任務要求 1
根據下方的頁面摘錄，說明 Kafka 健康檢查為什麼要用背景執行緒定期檢查，而 health() 方法只回傳快取的結果。

--- --- ---

分佈式健康檢查：自定義 Spring Boot Actuator

商業價值：健康檢查讓系統「自動發現問題、自動恢復」，直接支撐導讀篇提到的 99% 庫存準確率——系統不穩定就不可能有準確的庫存。

前言：為什麼需要健康檢查？

在微服務架構中，一個服務可能依賴多個外部元件：

元件	用途	掛掉的影響
PostgreSQL	主資料庫	無法讀寫訂單
Redis	快取	效能下降
Kafka	訊息佇列	無法非同步處理
Solr	搜尋引擎	無法搜尋訂單

問題：Kubernetes 預設只檢查 HTTP 回應，無法知道資料庫是否正常。

Spring Boot Actuator 健康檢查

基本設定

# application.yml
management:
endpoints:
web:
base-path: /
exposure:
include: health, info, metrics

endpoint:
health:
show-details: always
show-components: always

health:
# 啟用各元件的健康檢查
db:
enabled: true
redis:
enabled: true

健康檢查端點

端點	用途	使用場景
/health	完整健康狀態	監控系統
/health/liveness	存活檢查	K8s liveness probe
/health/readiness	就緒檢查	K8s readiness probe

自定義健康檢查指標

Kafka 健康檢查

@Component
public class KafkaHealthIndicator implements HealthIndicator {

@Value(“${kafka.bootstrap-servers}”)
private String bootstrapServers;

private AtomicReference<Health> cachedHealth =
new AtomicReference<>(Health.unknown().build());

@Override
public Health health() {
return cachedHealth.get();
}

/**
* 背景執行緒定期檢查，避免阻塞健康檢查端點
*/
@Scheduled(fixedRate = 30000) // 每 30 秒檢查一次
public void checkHealth() {
try {
Properties props = new Properties();
props.put(“bootstrap.servers”, bootstrapServers);
props.put(“request.timeout.ms”, “5000”);

try (AdminClient admin = AdminClient.create(props)) {
admin.listTopics().names().get(5, TimeUnit.SECONDS);
}

cachedHealth.set(Health.up()
.withDetail(“servers”, bootstrapServers)
.build());

} catch (Exception e) {
cachedHealth.set(Health.down()
.withDetail(“error”, e.getMessage())
.build());
}
}
}

Solr 健康檢查

@Component
public class SolrHealthIndicator implements HealthIndicator {

@Autowired
private SolrClient solrClient;

private AtomicReference<Health> cachedHealth =
new AtomicReference<>(Health.unknown().build());

@Override
public Health health() {
return cachedHealth.get();
}

@Scheduled(fixedRate = 30000)

--- --- ---

任務要求 2
把下方資料列中從含有「Screen dimensions: 2028x1549」的那一列到含有「the help icon」的那一列原樣寫下，兩端都包括在內，答案裡不要放圖片。

本題資料
--- --- ---

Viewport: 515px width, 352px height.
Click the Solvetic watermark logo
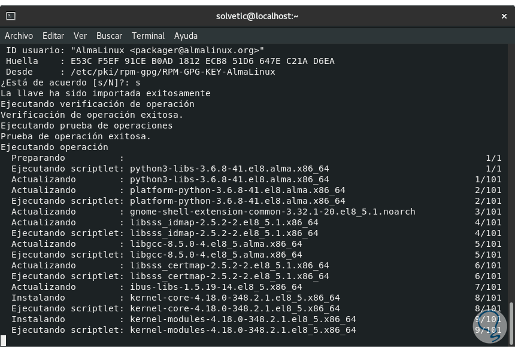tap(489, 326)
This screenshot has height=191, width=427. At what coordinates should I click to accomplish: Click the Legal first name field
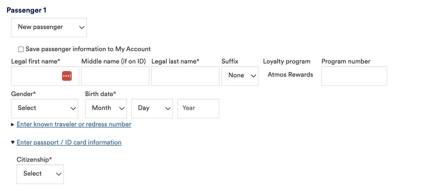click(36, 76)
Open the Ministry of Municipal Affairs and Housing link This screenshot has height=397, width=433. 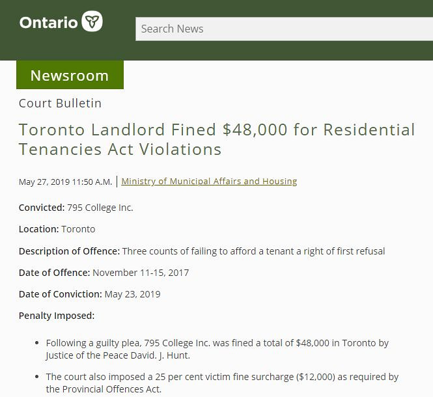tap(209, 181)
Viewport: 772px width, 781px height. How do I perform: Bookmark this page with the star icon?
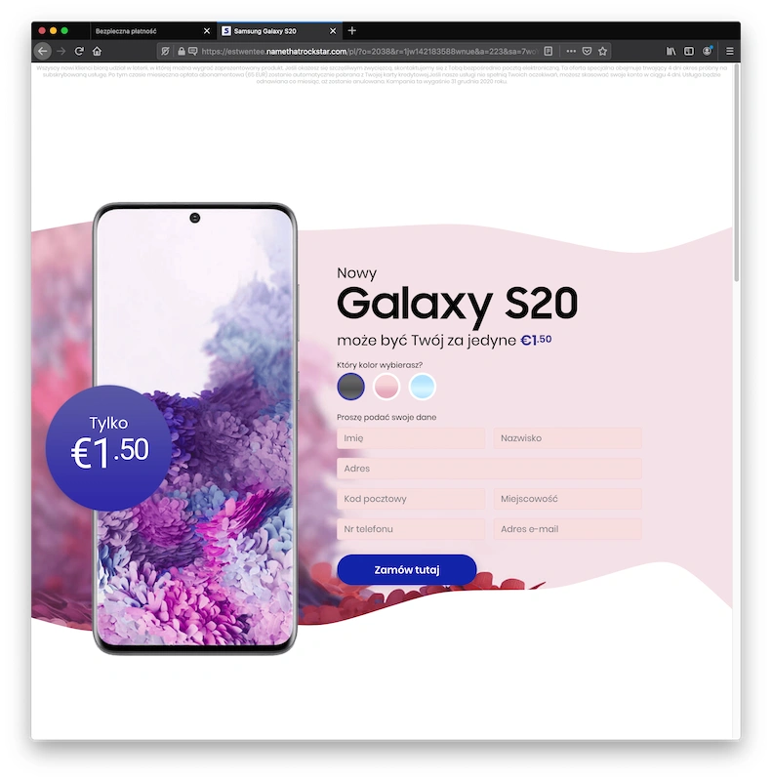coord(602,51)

--- --- ---

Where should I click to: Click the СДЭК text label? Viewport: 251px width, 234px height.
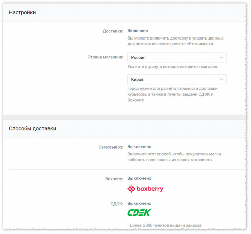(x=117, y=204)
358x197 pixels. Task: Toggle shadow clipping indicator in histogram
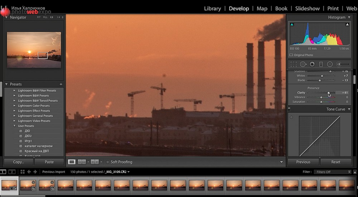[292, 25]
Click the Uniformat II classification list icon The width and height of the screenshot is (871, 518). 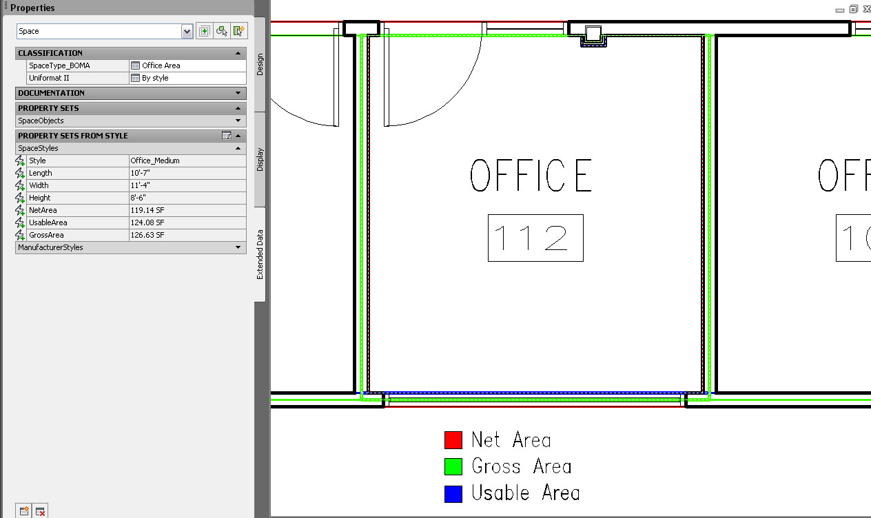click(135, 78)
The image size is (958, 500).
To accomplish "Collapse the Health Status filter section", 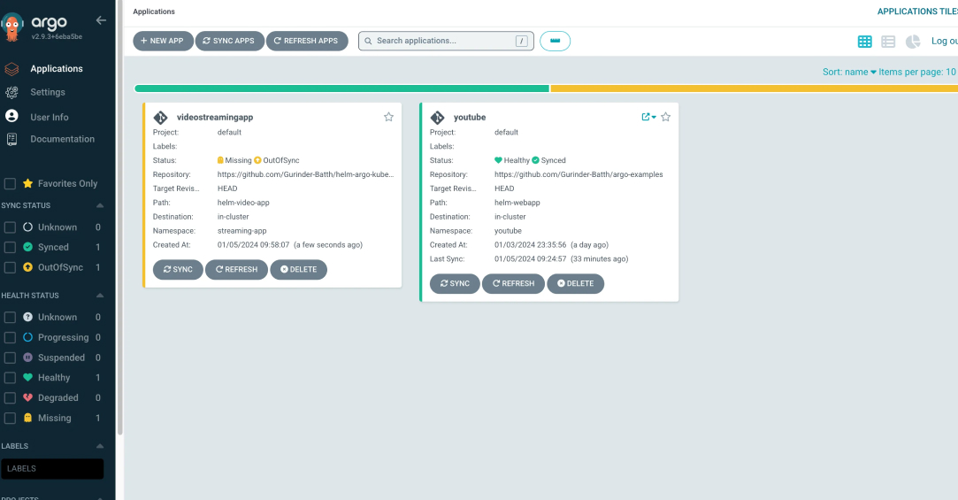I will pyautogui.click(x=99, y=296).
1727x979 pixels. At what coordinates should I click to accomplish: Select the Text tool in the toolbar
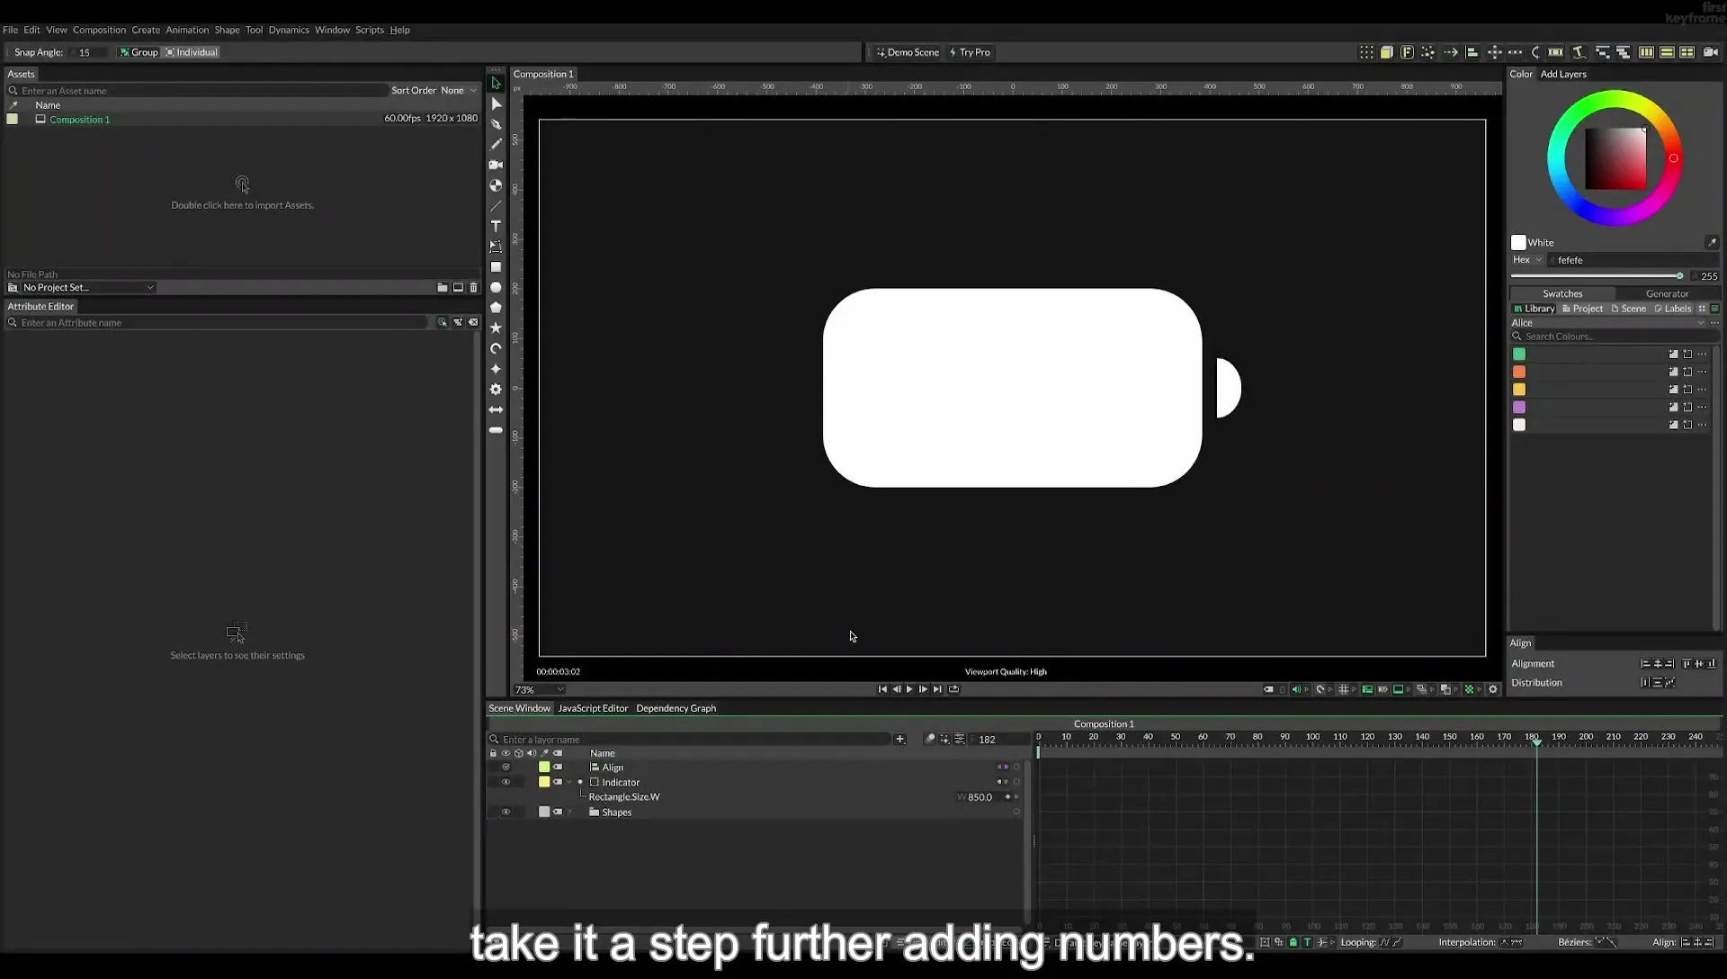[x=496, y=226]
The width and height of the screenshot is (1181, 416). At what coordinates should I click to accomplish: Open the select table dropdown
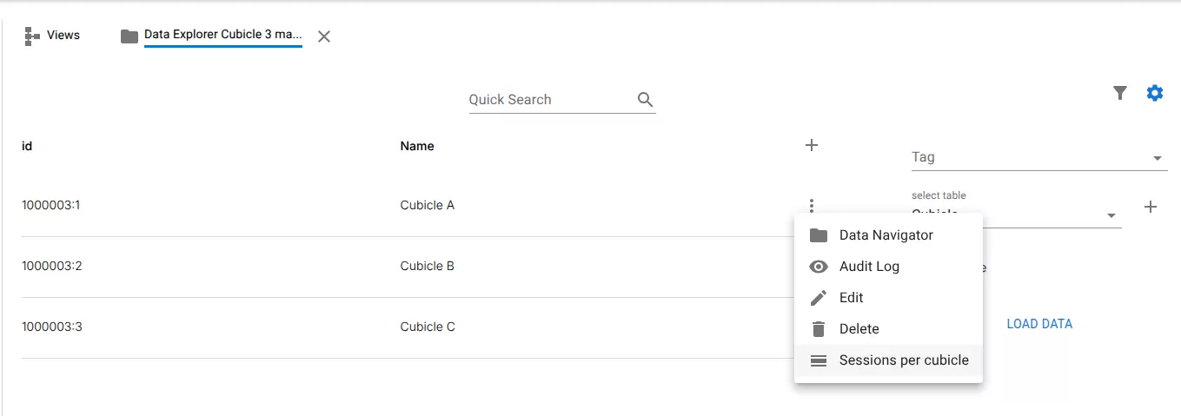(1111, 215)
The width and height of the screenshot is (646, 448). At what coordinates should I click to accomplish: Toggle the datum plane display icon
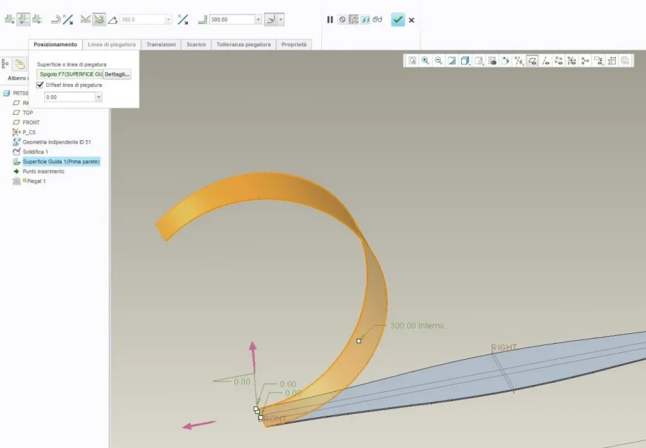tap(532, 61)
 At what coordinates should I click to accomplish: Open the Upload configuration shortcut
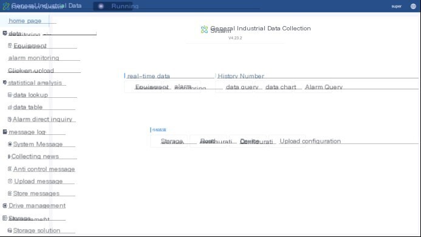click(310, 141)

--- --- ---

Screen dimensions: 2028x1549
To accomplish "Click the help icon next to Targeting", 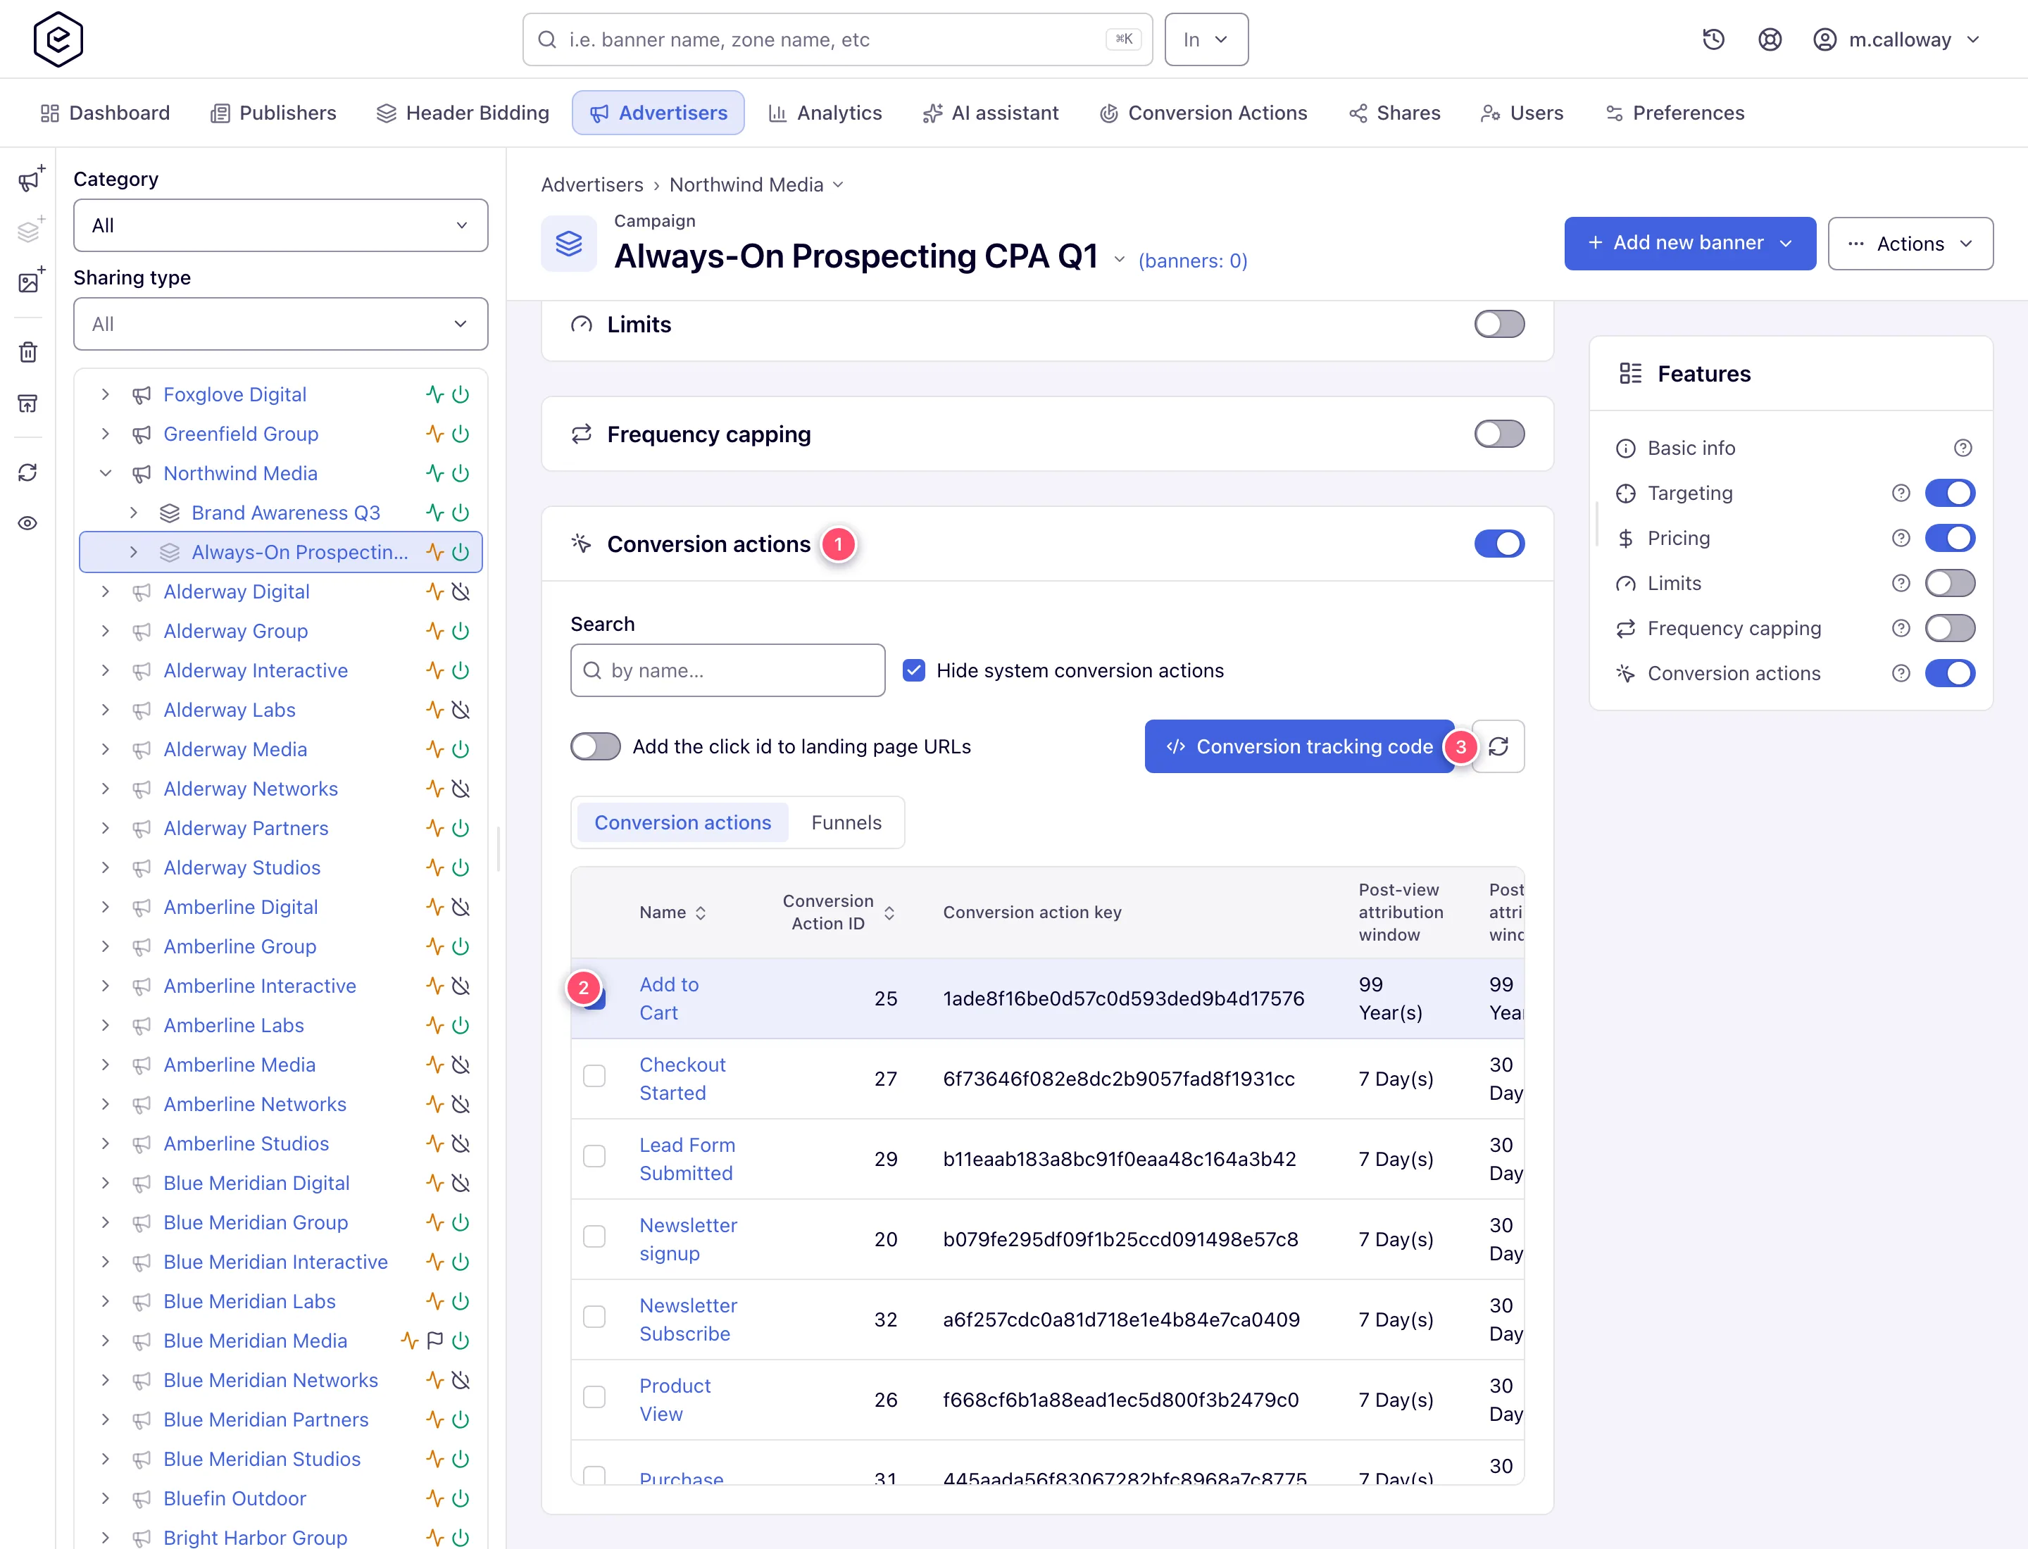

--- --- ---

任務輸出 1
頁面摘錄指出，改由背景執行緒定期檢查（每 30 秒一次），是為了避免阻塞健康檢查端點。因此 health() 不會當場連線檢查，只直接回傳 cachedHealth 裡最近一次的檢查結果。

任務輸出 2
Screen dimensions: 2028x1549
To accomplish "Click the help icon next to Targeting", 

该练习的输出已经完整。